-- DOCUMENT PASSAGE --
= = =
This section describes the development plan from approximately June 2001 through July 2003.

2.1. Bootstrap code

To allow for rapid development of the DMX server by multiple developers during the first development stage, the problem will be broken down into three tasks: the overall DMX framework, back-end rendering services and input device handling services. However, before the work begins on these tasks, a simple framework that each developer could use was implemented to bootstrap the development effort. This framework renders to a single back-end server and provides dummy input devices (i.e., the keyboard and mouse). The simple back-end rendering service was implemented using the shadow framebuffer support currently available in the XFree86 environment.

Using this bootstrapping framework, each developer has been able to work on each of the tasks listed above independently as follows: the framework will be extended to handle arbitrary back-end server configurations; the back-end rendering services will be transitioned to the more efficient Xnest-style implementation; and, an input device framework to handle various input devices via the input extension will be developed.

Status: The boot strap code is complete.

2.2. Input device handling

An X server (including the front-end X server) requires two core input devices -- a keyboard and a pointer (mouse). These core devices are handled and required by the core X11 protocol. Additional types of input devices may be attached and utilized via the XInput extension. These are usually referred to as ``XInput extension devices'',

There are some options as to how the front-end X server gets its core input devices:

  1. Local Input. The physical input devices (e.g., keyboard and mouse) can be attached directly to the front-end X server. In this case, the keyboard and mouse on the machine running the front-end X server will be used. The front-end will have drivers to read the raw input from those devices and convert it into the required X input events (e.g., key press/release, pointer button press/release, pointer motion). The front-end keyboard driver will keep track of keyboard properties such as key and modifier mappings, autorepeat state, keyboard sound and led state. Similarly the front-end pointer driver will keep track if pointer properties such as the button mapping and movement acceleration parameters. With this option, input is handled fully in the front-end X server, and the back-end X servers are used in a display-only mode. This option was implemented and works for a limited number of Linux-specific devices. Adding additional local input devices for other architectures is expected to be relatively simple.
= = =
-- SET TASK --
Reproduce verbatim the portion of the DMX development plan starting with "Using this bootstrapping" and going on through "will be developed.".

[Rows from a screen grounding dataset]
= = =
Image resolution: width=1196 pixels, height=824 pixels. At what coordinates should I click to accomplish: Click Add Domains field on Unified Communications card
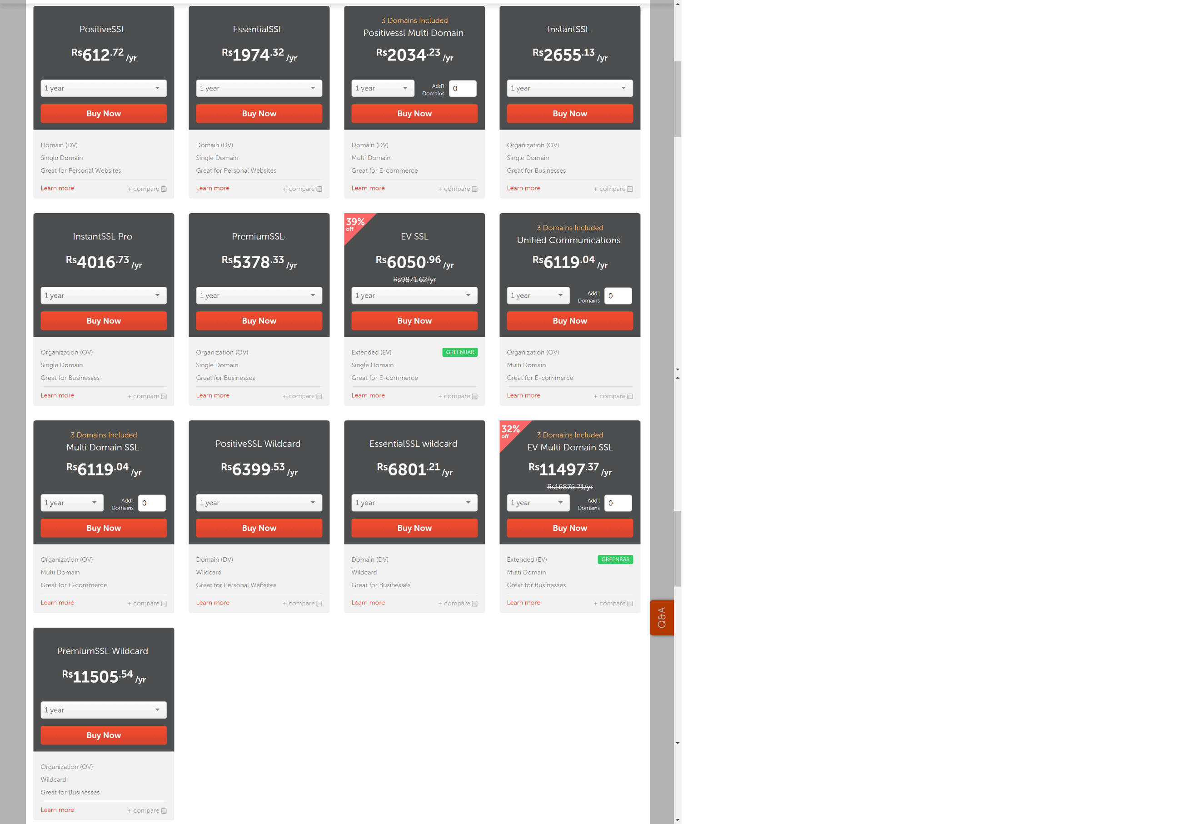tap(614, 295)
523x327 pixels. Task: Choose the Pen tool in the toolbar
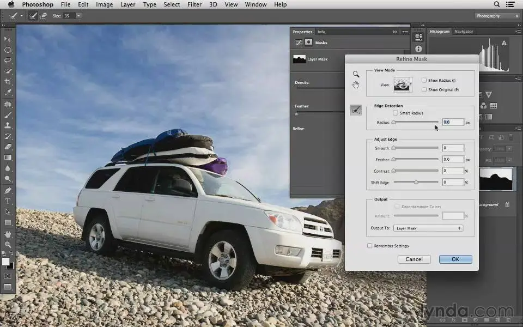[8, 190]
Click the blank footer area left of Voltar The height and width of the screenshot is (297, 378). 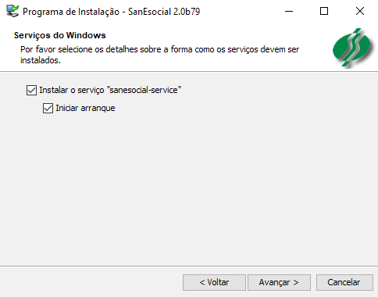(91, 282)
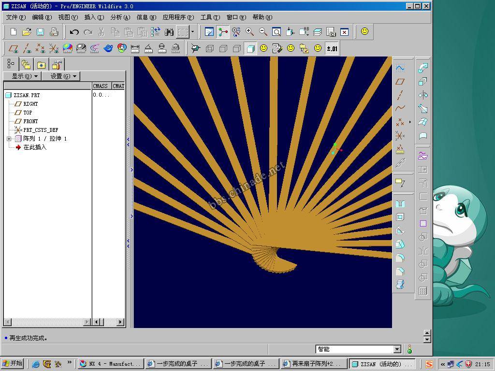
Task: Select the FRONT datum plane in model tree
Action: pyautogui.click(x=30, y=121)
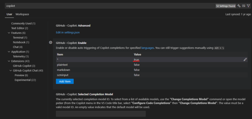Screen dimensions: 252x119
Task: Collapse GitHub Copilot Chat subsection
Action: tap(11, 70)
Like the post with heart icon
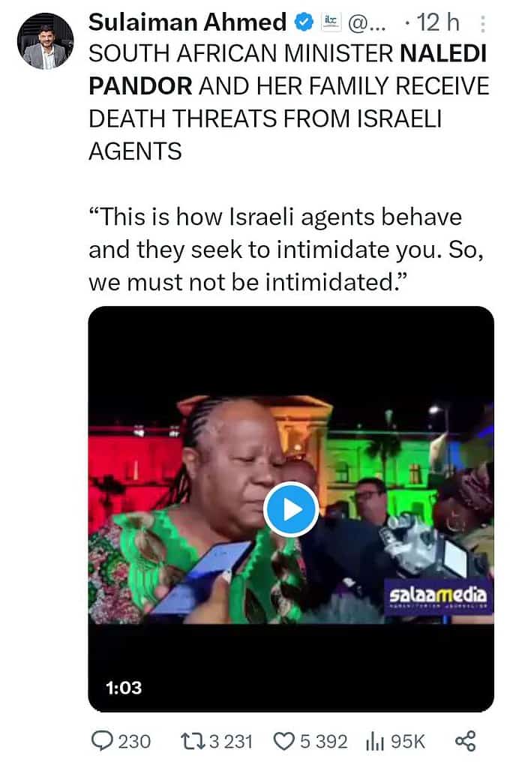510x768 pixels. coord(284,741)
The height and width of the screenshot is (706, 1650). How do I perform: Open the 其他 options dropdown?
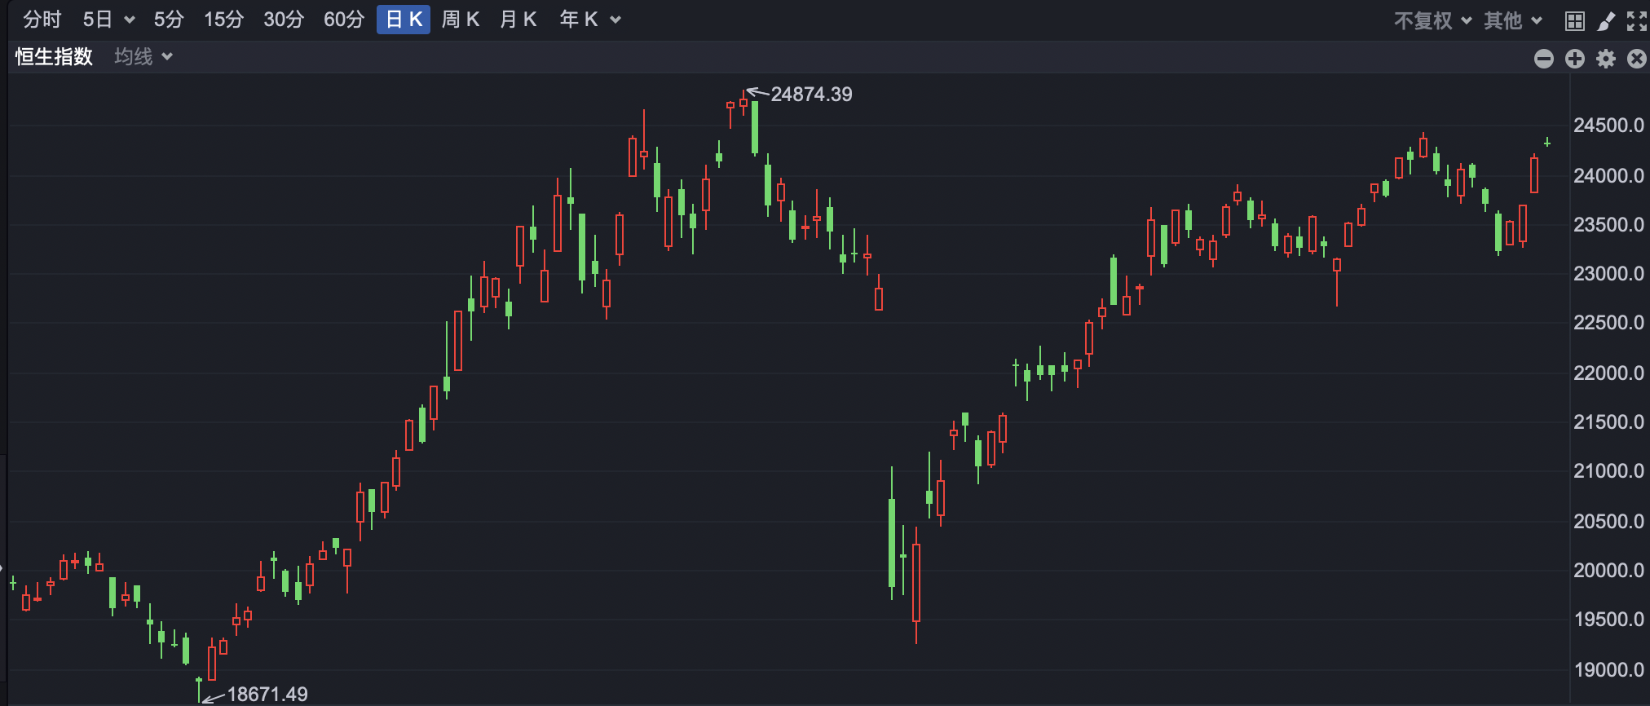click(x=1513, y=20)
= = =
-- RESPONSE TO THIS TASK --
Using this bootstrapping framework, each developer has been able to work on each of the tasks listed above independently as follows: the framework will be extended to handle arbitrary back-end server configurations; the back-end rendering services will be transitioned to the more efficient Xnest-style implementation; and, an input device framework to handle various input devices via the input extension will be developed.